The Face Behind the Cards: Meet Alex Zhang, President of Pokerbots
Meet Alex, this year’s president of Pokerbots
This interview has been edited for length and clarity.
Alex Zhang ’26 is the president of the recently finished and wildly popular IAP course 6.9630, Pokerbots. Alex sat down with The Tech to discuss training computers to play poker, exciting poker variations, and the rewarding process of organizing such a large event.
So what exactly is Pokerbots?
Pokerbots is a yearly-offered IAP course in which students form teams and train computers to play poker. The first two weeks consist of lectures teaching basic game theory, poker theory, and counterfactual regret minimization strategies that teams can adapt and implement into Machine Learning (ML) models. During this time, students refine their bots by playing them against other teams’ bots on the scrimmage server and even against themselves on local playgrounds. Pokerbots culminates in a final tournament with over $40,000 in prizes and networking with sponsors.
What are some common student challenges?
The biggest challenge for students is not a lack of prior poker background — Zhang himself only started playing seriously once he got to MIT. Instead, it turns out that most students struggled with the limitations set by Pokerbots’ homemade engine system.
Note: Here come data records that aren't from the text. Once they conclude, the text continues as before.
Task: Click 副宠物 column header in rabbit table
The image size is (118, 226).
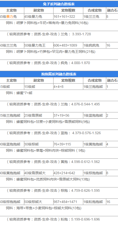Action: (x=39, y=10)
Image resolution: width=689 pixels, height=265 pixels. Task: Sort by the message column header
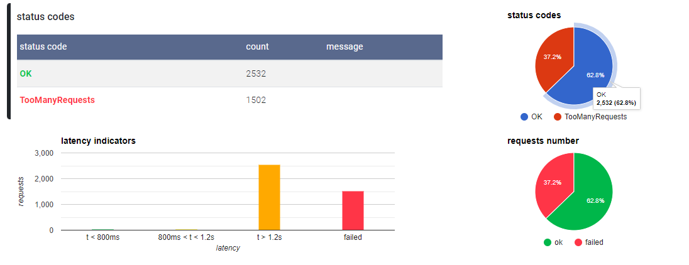[x=345, y=46]
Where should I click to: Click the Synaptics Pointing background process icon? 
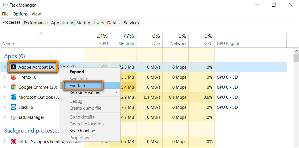click(x=13, y=141)
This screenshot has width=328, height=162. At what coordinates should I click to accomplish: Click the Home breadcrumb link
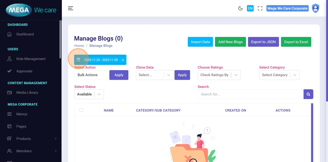point(79,46)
That is, Pokerbots utilizes a different poker variation each year, so students can’t count on using some bot written in the past; they have to start from scratch. Students have to be able to play 1000 hands in thirty seconds, so it isn’t feasible to just copy a bot found online.
What are some innovative or surprising strategies that have emerged in past competitions?
A few years ago, a team developed a bot that went all-in on every single hand. This bot was surprisingly hard to counter in real-time without an accurate history of its playing style, but since then we’ve mentioned it in lectures and bots with similar strategies don’t do as well anymore. The key insight here is that even given a hand with a high expectation of equity, if it also has high variance because of future cards (the draw and the river), it typically outperforms its equity. Typically, bots that exploit opponent weaknesses, especially those that utilize the most poker theory and heuristics, fare the best.
What’s been the most rewarding part about being Pokerbots president?
It takes a long time to put all this together and we spent nearly all of Christmas break working on it. The best part was just seeing it all come together. We also have a very small team compared to other IAP classes with only nine of us, so it was great to see them all succeed. This year, we had the most sponsors we’ve ever had and also the largest turnout for the final event, so it was very exciting. There were a lot of firsts this year; for example, there was the implementation of a local playground feature and a physical poker tournament without the bots. I think Pokerbots has a very promising future and I’m excited to see where it goes.